Change Without, Change Within

by Christopher Penczak, edited by Tina Whittle

Recently I read something whose author was taking a practitioner to task for doing “inner work” when the world so obviously needed “outer work.” The critique was a call against self-development and personal healing in favor of the community and the world. While I understand the sentiment, it also flies in the face of all that I know as an occultist and Witch.

The idea was that being self-focused is a privileged position, as many who are facing dire life-and-death situations cannot have the same focus, and our duty is to help them rather than get immersed in an egocentric sense of personal fulfillment. We should be immersed in activism, resistance, and politics, not meditation, therapy, or creativity. To worry about our own path, or the success of our own careers and relationships, is selfish. We can make our lives better by making other people’s lives better.

Even as a writer of what effectively boils down to “self-help” (though magick) books, I too cringe at some of the positive thinking books and courses out there. But I cringe because they address the symptoms—money, relationships, beauty, health, happiness—rather than the core of self. They are not getting to the inner reality, but instead address the desires and expectations, and if you are only addressing desires and expectations, then yes, I do understand this point. But through the true understanding of the core of self, we find the interconnectedness to all that is not self, to everything. Without it, we don’t have a true understanding on how our thoughts, words, and deeds really affect everyone and everything.
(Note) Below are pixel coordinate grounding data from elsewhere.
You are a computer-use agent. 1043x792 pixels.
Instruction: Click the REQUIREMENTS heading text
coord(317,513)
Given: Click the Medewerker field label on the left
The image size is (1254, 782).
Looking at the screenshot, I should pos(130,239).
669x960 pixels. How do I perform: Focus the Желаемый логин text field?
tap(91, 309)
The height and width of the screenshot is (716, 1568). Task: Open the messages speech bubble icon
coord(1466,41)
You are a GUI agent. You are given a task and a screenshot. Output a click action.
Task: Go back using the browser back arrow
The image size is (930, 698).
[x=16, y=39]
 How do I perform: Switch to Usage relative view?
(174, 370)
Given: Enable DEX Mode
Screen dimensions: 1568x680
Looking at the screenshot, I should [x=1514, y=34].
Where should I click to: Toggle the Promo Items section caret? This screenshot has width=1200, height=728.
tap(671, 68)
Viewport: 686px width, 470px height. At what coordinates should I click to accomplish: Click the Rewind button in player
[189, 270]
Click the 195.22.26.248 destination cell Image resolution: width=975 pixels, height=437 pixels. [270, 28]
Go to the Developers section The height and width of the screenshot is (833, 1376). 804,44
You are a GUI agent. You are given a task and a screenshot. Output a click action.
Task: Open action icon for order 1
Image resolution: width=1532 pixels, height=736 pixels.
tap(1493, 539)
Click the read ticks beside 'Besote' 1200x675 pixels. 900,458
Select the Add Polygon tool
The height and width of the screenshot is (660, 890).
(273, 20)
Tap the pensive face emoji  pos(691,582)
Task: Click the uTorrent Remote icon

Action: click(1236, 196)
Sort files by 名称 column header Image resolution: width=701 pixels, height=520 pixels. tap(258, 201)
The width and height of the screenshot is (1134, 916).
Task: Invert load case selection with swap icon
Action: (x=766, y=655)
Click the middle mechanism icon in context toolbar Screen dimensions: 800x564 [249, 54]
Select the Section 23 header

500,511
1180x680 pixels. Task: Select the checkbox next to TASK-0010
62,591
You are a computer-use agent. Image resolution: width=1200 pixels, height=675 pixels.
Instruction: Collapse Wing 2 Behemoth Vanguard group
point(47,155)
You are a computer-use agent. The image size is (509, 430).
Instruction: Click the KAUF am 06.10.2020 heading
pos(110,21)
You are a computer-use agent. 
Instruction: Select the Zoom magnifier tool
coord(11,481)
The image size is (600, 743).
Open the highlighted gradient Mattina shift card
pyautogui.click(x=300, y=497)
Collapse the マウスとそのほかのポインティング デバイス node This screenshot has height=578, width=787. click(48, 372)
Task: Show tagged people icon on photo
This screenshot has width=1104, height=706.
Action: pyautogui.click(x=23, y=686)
My foundational teachings were Witchcraft based in Hermetics, and the entry point to Hermetic teachings was the seven principles summed up in The Kybalion. I like to tell people that in focusing upon the Law of Attraction, you’ve both lost focus of its true heart and forgotten six more equally important ideas. There is the key concept known as the Principle of Mentalism that states we are all part of One Thing, within the One Mind. Another key concept is that of correspondence: “As above, so below.” The changes in one reflect the changes in the other.

The problem with focusing solely on either side of this equation is that it creates a fundamental misunderstanding of how they are both connected. Many people cannot change the outer world, and feeling failure due to the enormity of it all, withdraw and disengage. The desire to help needs to stem from an internal source. Often those escaping their own thoughts, feelings, relationships, and failures dive right into service, believing it selfless, but under those circumstances, it is actually selfish. Others dive right into their own feelings, thoughts, and problems, seeking to solve them. Some get stuck on the outer forms of success, but many go deep enough to find the authentic self, and the connection to all, allowing them to return inspired. Effective practitioners go through both cycles, eventually coming to the realization that they are the same, that working on the world is working on the self and working on the self is working on the world. I am often reminded of the teachings of a Seneca Nation elder, Grandmother Twylah, which were shared in a documentary directed by Donna Reed entitled Full Circle, part of a trilogy on Earth-based and women’s spirituality that was popular among the Witches of the early nineties: “I get a big kick out of people coming around and they’ll say, ‘What can we do to heal Mother Earth?’ Heal yourself, we tell them.”

The two are not mutually exclusive. We cannot hope to build a better world when we are suffering from our internal wounds. And we cannot hope to heal from those wounds without looking within. Likewise if we only put a window dressing to our internal imbalances, we will not create a balanced world. Both are required for success. Each person will have a different balance. And perhaps now is a time in the pendulum swing for the outer world to be more obvious and apparent. But that doesn’t mean the inner world goes away or gets put on hold.

We don’t yet live in a society that provides the foundational layers of the popular Hierarchy of Needs, proposed by Maslow but rooted in the Blackfoot Nation’s indigenous teachings. When we have a certain level of needs met ,we can then focus on self-actualization, which often leads us to service in the world. Many celebrities and musicians blessed with quick fame and fortune will suddenly have strange epiphanies and seek to help the world; those who don’t often become engrossed in ego and accumulation. Those who seek self-actualization often realize the interconnectedness and then go on to help others, particularly with the lower rungs, the safety net, of the hierarchy of needs.

It is in that spirit we pursue both inner and outer work in the Temple of Witchcraft. Meditation, healing, and personal spellcraft are essential foundations, but opportunities for service to the spirits, the people, and the land are also a fundamental part of the work of the Witch. Our ministerial “church” is divided into twelve ministries, each with three fundamental areas—an outreach, an intercommunity, and an esoteric aspect. We weave a web of support, mentorship, and service to the growing community, providing a place where seeking students can build upon what has come before, thereby learning to serve and minister to those who in turn are also seeking. Through our personal studies and service, we each find our own place, our own balance, between the two.